Le préjudice moral des victimes par ricochet, notamment les enfants et petits-enfants, fait l’objet d’indemnisations dans le cadre de la réparation du préjudice corporel, dont le montant est faible au regard des souffrances qui vont pénaliser souvent toute leur vie. Deux décisions importantes ont restreint le droit à indemnisation de ces victimes par ricochet lorsqu’elles ne sont pas nées avant l’accident qui a provoqué le dommage de la victime principale. Leur droit à réparation sera purement et simplement rejeté par les tribunaux. Deux exemples récents :
I – Trois enfants nés postérieurement à l’accident de la circulation intervenu en 1974 à la suite duquel leur père avait conservé un handicap, ont saisi la justice d’une demande en réparation de leur préjudice moral, dans le cadre de la loi du 5 juillet 1985 (loi Badinter). Ils estimaient « n’avoir jamais pu établir des relations ludiques et affectives normales avec leur père dont ils vivaient au quotidien la souffrance du fait de son handicap ». La Cour d’Appel de Riom (63) avait retenu le bien-fondé du préjudice moral des trois enfants et avait condamné la compagnie d’assurances du responsable de l’accident de leur père à réparer ce préjudice aux motifs que « le handicap de Monsieur X a empêché ses enfants de partager avec lui les joies normales de la vie quotidienne ». Pourtant la Cour de Cassation, dans un arrêt de février 2005, retient une motivation lapidaire pour casser cet arrêt au seul motif « qu’il n’existait pas de lien de causalité entre l’accident et le préjudice allégué ». Cependant le préjudice moral des enfants découlait bien du handicap de leur père, qui était consécutif à l’accident de la circulation. La compagnie d’assurances soutenait que les enfants n’étaient pas nés lors de l’accident et que par conséquent leurs actions n’étaient pas recevables. Certes, mais les enfants subissaient un préjudice actuel découlant directement de l’accident de la circulation qui avait causé un handicap à leur père. Il faut tout de même relever qu’il n’était pas « interdit » à leur père d’avoir des enfants et que, dès lors, ces derniers étaient en droit de demander réparation de leur dommage actuel au responsable de l’accident, sans la faute duquel le handicap n’aurait jamais existé.

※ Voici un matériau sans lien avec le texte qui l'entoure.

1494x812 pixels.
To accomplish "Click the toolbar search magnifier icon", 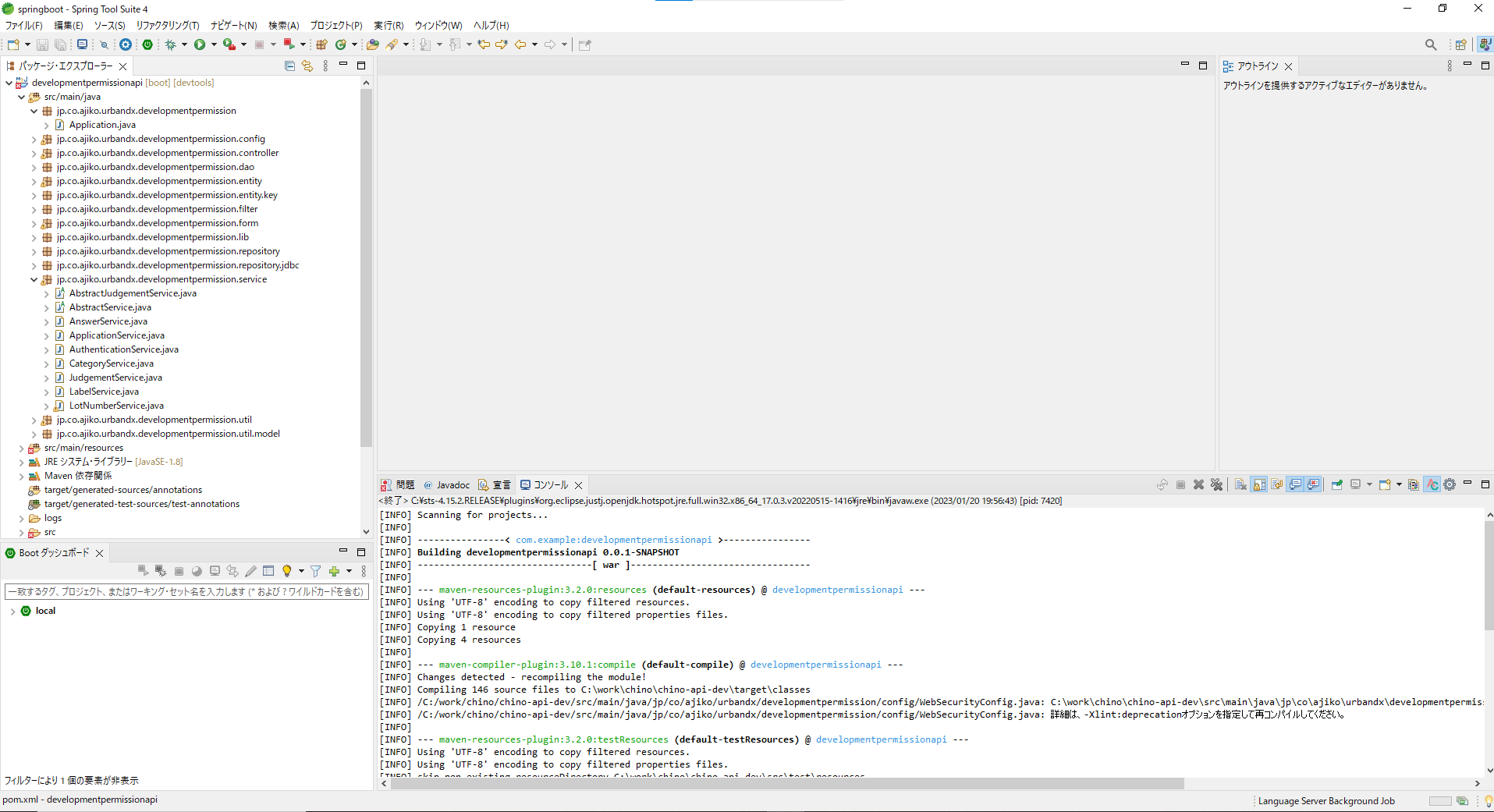I will 1430,44.
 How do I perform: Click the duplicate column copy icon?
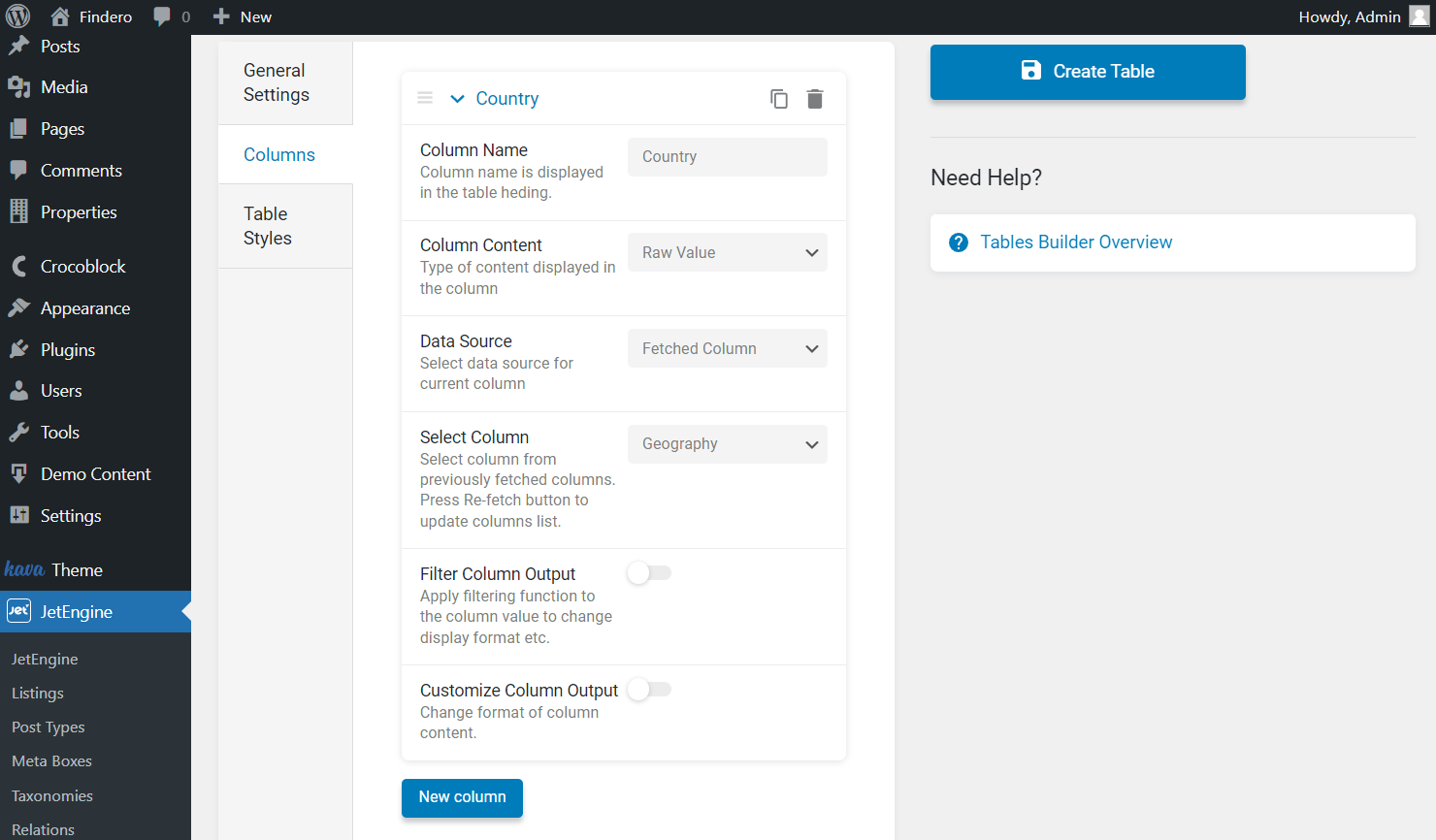point(778,99)
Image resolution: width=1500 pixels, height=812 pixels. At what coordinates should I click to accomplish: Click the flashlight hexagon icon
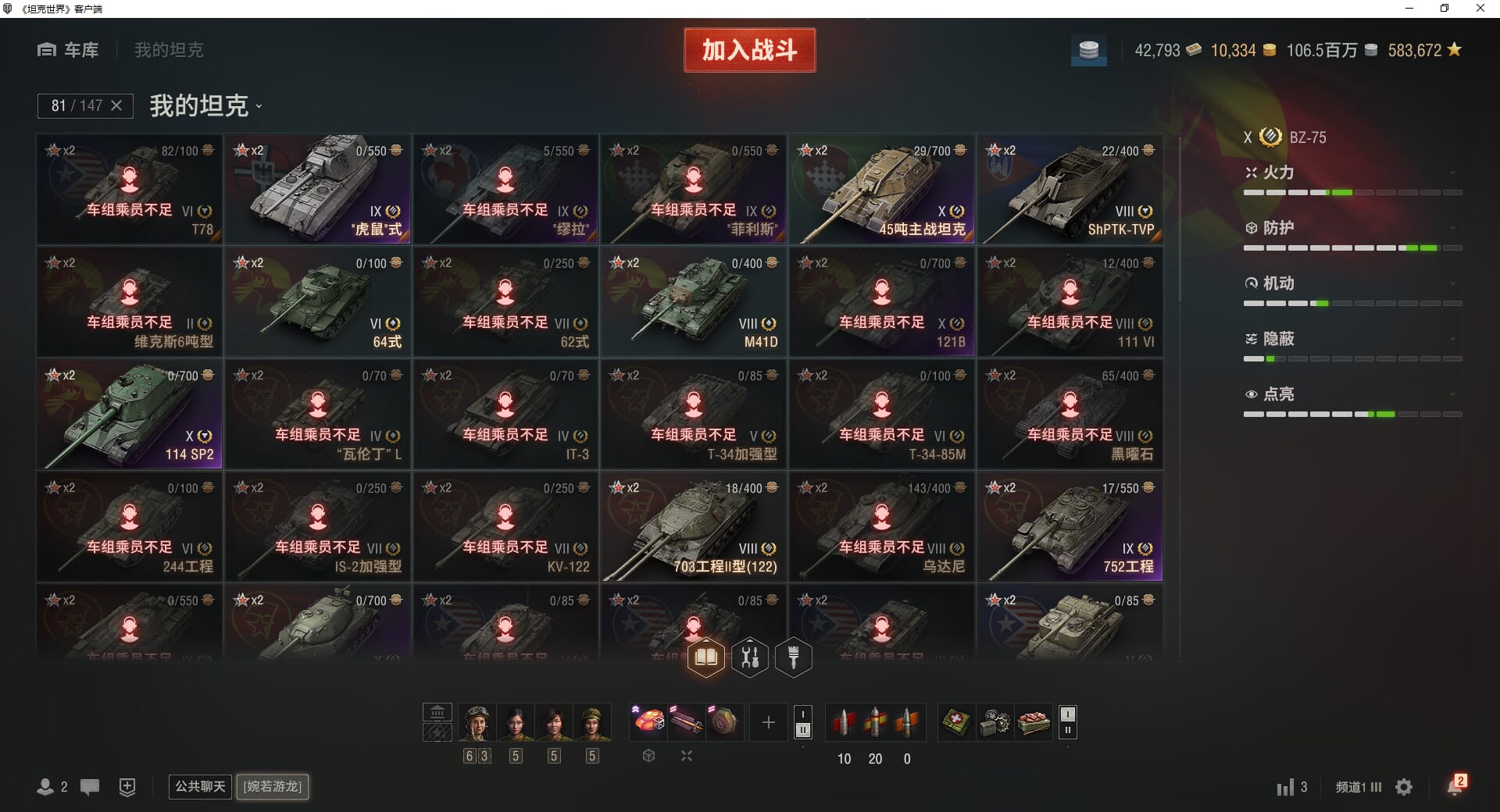(x=794, y=657)
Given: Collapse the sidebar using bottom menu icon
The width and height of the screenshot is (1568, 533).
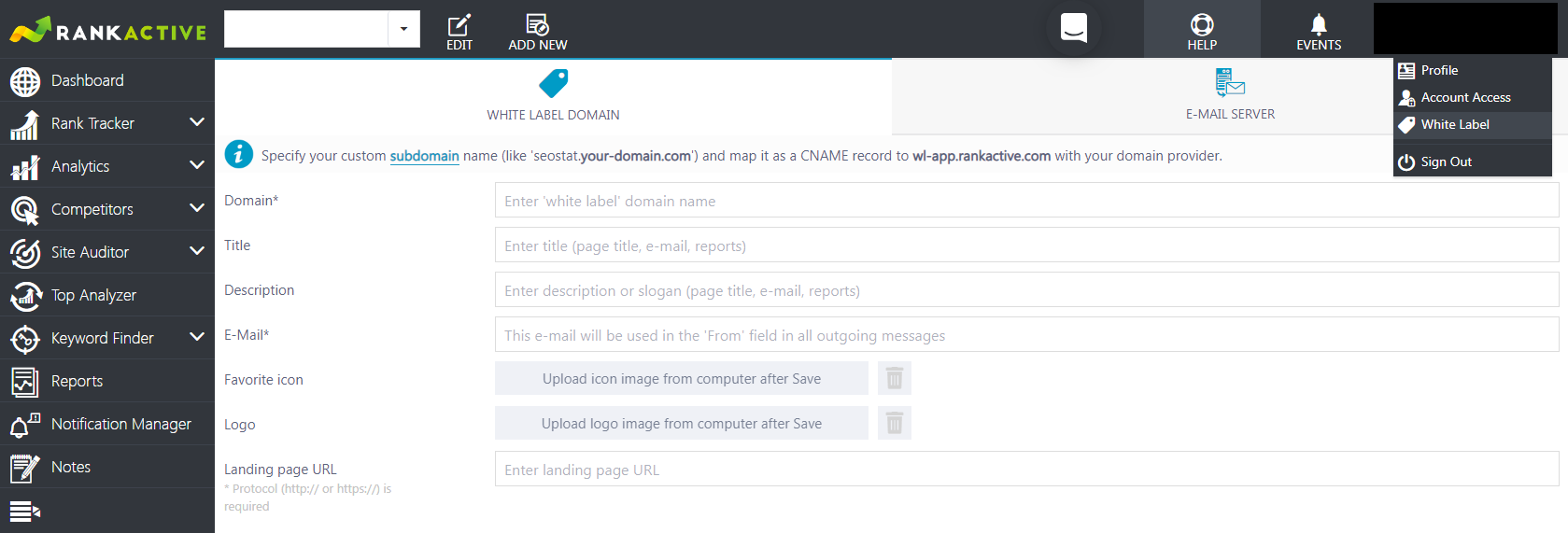Looking at the screenshot, I should (24, 512).
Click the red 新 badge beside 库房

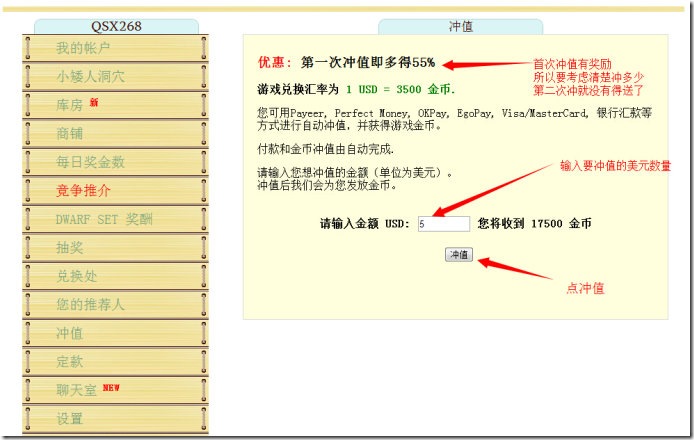coord(94,103)
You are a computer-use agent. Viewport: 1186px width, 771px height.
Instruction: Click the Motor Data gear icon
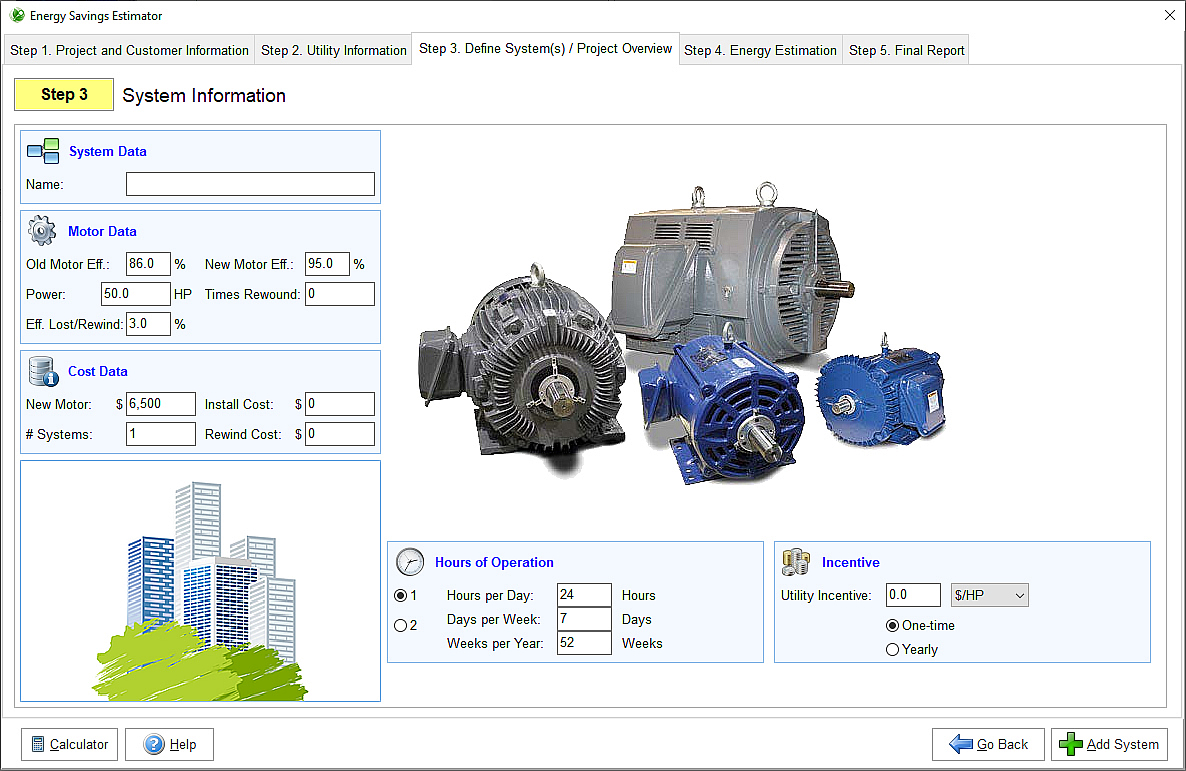click(x=42, y=231)
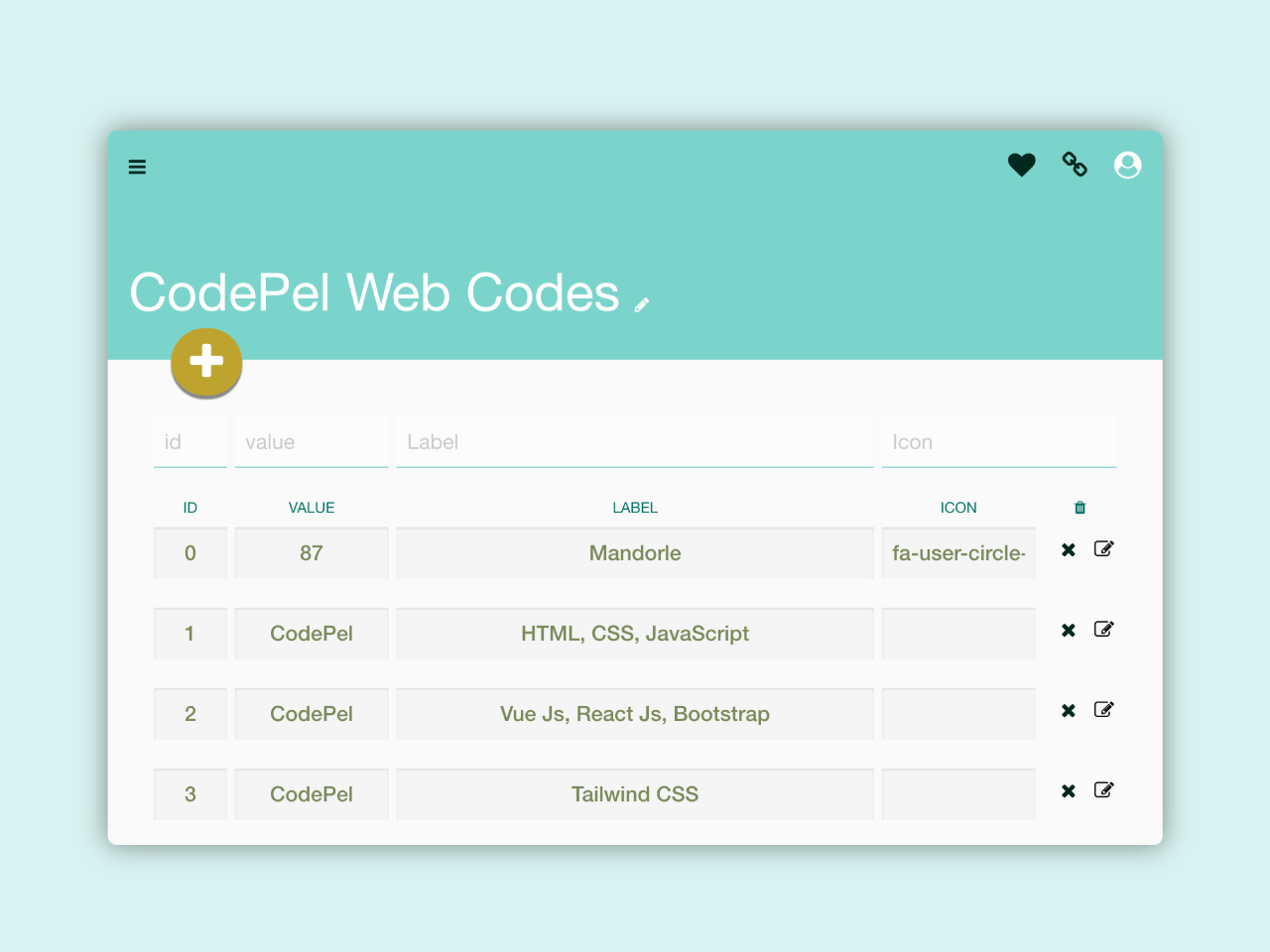Edit the HTML, CSS, JavaScript row
1270x952 pixels.
pyautogui.click(x=1103, y=629)
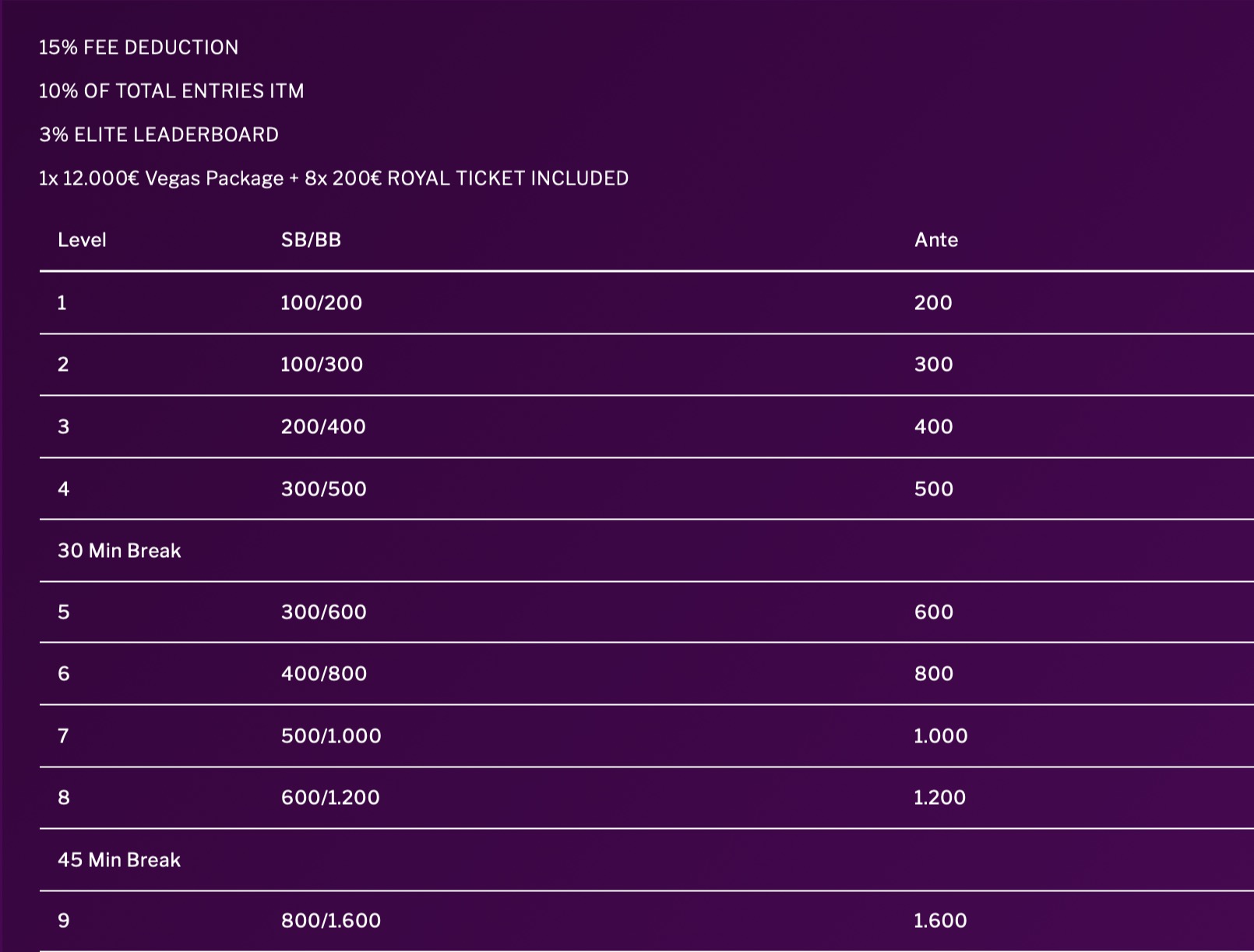The image size is (1254, 952).
Task: Click the Ante column header
Action: (x=935, y=240)
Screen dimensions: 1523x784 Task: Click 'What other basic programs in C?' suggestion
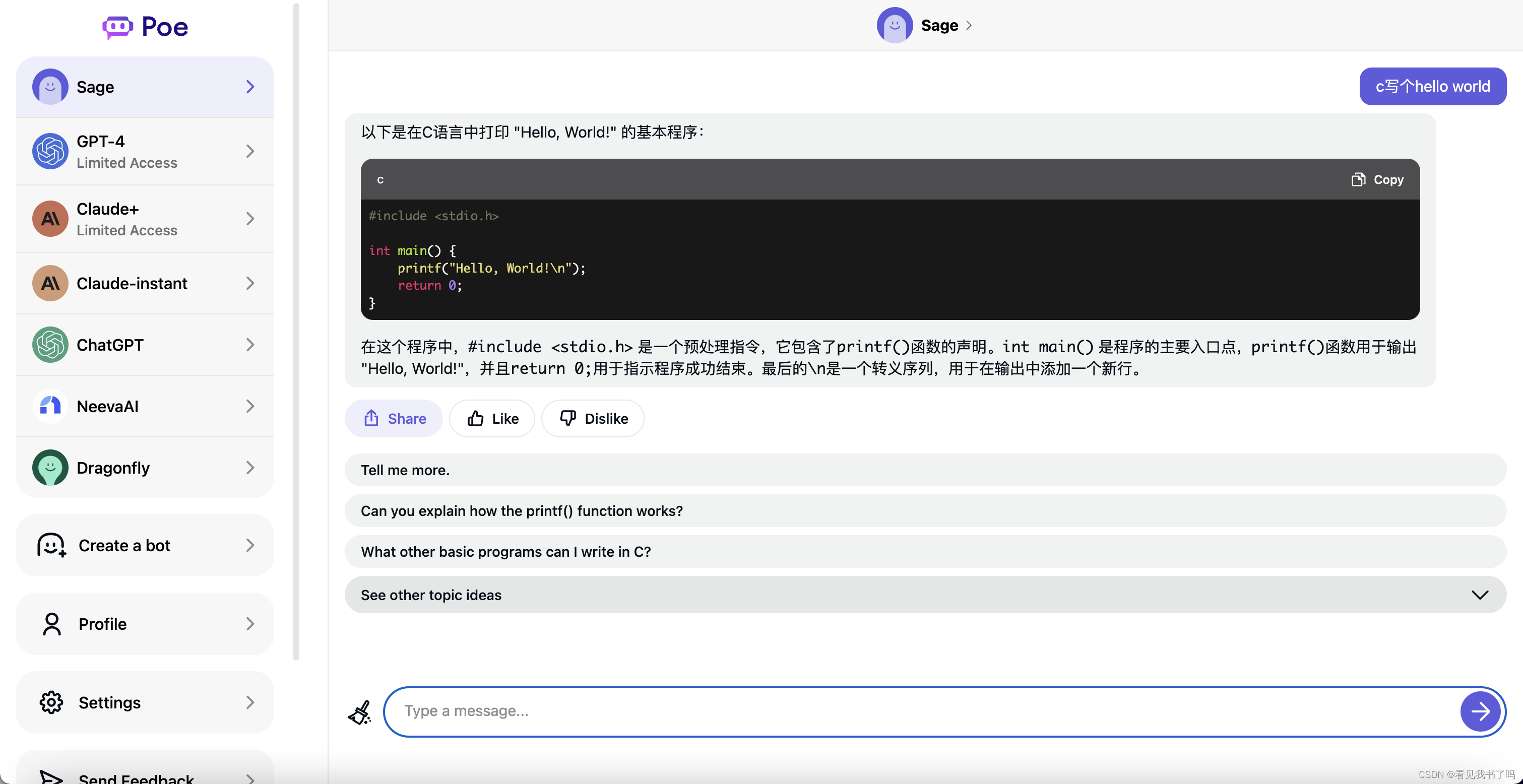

II – Un arrêt de la Cour d’Appel de Papeete (Polynésie) de février 2006 a également rejeté la demande de dommages et intérêts de petits-enfants nés après l’accident de la circulation ayant entraîné la mort de leur grand père aux motifs « qu’ils n’avaient pas connu leur grand père, ce qui exclut les enfants nés après son décès, ces enfants n’ayant pas pu développer de relations affectives avec le défunt ». Cependant, ces petits-enfants n’ayant pas connu leur grand-père, n’ont pas pu connaître ce lien affectif exceptionnel qui existe entre les petits-enfants et les grands-parents, du fait de l’accident mortel de leur grand-père. Ce lien affectif est un droit qui n’a pas pu exister uniquement en raison du décès du grand-père causé par l’accident de la circulation.
A une époque où l’on considère que les relations familiales et affectives sont essentielles pour le développement de la personnalité (alors qu’elles tendent à disparaître), il faudrait reconnaître le préjudice moral des enfants et petits-enfants – préjudice actuel – lorsque ceux-ci sont des victimes par ricochet nées après le décès de leur proche et ce sans minimiser leurs souffrances vécues.
Catherine Meimon Nisembaum, avocate au Barreau, octobre 2006.